I think Tiny Dungeons could do this, too....but ironically I suspect the rules would eventually fall behind the desired complexity over time. I mean....I've seen the games my son's generation loves. Minecraft only looks simple. It is, in fact, a remarkably weird and complex game of crafting, and my son is already pushing D&D to see what he can craft (e.g. goat meat).

Okay....enough rambling.

My notion here is that there is a market for a game which accomplishes the following, all in one package:

1. Provides a graphically engaging and evocative portrayal of its shared universe in the art

2.  Is written or structured to provide a progression over time in learning the rules and method of play (think Basic vs. Expert)

3. Is written with a kid in mind, rather than an adult, and assumes the kid is smart and can figure things out, or really wants to

....there may be games out there I don't know about that do this. I would welcome suggestions! But that said, I think my son will greatly enjoy D&D going forward, and I may adapt Starfinder content to the D&D rules, or perhaps reskin content for White Star, so he can enjoy the graphic universe depicted in the one game with a ruleset that will be explainable to him by dad (who frankly has enough trouble remembering all of Starfinder's rules without one of my rules lawyers at the table to assist!)

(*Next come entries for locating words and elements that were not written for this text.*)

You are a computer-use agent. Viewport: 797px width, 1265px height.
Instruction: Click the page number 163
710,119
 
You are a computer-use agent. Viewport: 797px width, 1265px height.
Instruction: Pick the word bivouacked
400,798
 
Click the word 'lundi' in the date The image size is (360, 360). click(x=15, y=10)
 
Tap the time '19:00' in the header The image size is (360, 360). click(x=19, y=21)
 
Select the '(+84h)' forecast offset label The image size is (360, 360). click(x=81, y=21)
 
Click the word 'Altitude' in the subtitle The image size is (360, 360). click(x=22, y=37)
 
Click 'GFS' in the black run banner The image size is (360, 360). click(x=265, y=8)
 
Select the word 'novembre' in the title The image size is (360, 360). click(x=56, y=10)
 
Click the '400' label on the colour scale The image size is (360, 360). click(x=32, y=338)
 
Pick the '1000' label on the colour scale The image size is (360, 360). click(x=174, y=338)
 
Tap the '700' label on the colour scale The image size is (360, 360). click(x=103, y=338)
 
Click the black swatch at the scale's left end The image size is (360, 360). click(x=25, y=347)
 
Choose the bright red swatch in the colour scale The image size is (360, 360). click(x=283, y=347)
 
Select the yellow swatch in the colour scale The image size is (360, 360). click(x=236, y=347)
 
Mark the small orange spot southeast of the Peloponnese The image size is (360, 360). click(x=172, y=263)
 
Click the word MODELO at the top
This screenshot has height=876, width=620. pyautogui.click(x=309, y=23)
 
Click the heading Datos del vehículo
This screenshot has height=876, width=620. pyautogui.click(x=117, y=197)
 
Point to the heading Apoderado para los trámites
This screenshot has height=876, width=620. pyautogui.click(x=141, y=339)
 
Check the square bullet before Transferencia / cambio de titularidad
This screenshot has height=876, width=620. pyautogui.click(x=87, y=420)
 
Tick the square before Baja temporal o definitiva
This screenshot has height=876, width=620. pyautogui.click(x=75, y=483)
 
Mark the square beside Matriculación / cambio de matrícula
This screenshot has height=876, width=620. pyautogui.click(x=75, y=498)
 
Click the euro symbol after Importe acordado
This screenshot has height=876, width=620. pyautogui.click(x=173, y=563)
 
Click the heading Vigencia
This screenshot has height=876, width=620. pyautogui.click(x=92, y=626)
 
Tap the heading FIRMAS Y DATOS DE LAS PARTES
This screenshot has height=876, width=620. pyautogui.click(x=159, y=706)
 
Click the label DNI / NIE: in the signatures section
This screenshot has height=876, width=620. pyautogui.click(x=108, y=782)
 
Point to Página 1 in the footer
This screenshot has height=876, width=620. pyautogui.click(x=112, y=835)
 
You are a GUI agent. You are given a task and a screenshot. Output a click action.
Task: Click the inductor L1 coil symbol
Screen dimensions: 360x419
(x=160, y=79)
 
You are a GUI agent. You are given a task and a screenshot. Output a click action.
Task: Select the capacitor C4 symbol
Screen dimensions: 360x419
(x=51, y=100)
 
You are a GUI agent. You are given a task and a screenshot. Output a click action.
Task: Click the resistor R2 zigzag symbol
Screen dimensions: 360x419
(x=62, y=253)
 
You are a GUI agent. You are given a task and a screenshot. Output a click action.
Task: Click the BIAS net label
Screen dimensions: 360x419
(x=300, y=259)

*Here's an example of what I mean: Swords & Wizardry Complete has some good source books with evocative art (3rd edition reprint is nice, although I prefer the 2nd edition look ultimately as an old grognard of sorts). Monstrosities and Tome of Horrors Complete both provide an illustration for every monster by decent artists, for example. However, try reading the S&W Complete book. A version aimed at kids would not need all that exposition on what the Founding Father Gary and Dave intended with initiative, to give one example, or the exposition behind intent of class limits or multiclassing. That's valuable space that you could place working examples of play or add additional useful content to game with. A good take on this is a ruleset that is instructive and provides plenty of exciting examples, but does not cut content; I'd argue that Beyond the Wall is a game that moves in this direction, though it is still written for adults and not kids....ironic, given it provides some of the best tools yet for aiding a new or young gamer in playing. Moving away from the "historical reference" that some OSR games provide, as well as the "OGL reskinned for OSR" format of others would help a great deal in accomplishing this sort of goal. 

**Your mileage may vary, a lot. I could see NTYE! working well for some kids. Others? Not so much.

***I'm showing a little bias here. I just feel like NTYE! is the sort of game written for parents who are aggressively trying to control the sort of content their kid experiences. Any parent should do that, but there's a difference between "You're too young for this stuff," and "I am shielding you from basic life experiences and complex decision making scenarios." I feel like maybe NTYE! contributes more to the latter than the former, by design, since it is aimed at the sorts of parents who maybe worry that Little Johnny shouldn't be fireballing bugbears. The same sort of parents who won't allow their kid to play Fortnite or Call of Duty, maybe, but Candy Crush --a downright evil game by addiction design--is somehow okay. But I could be wrong.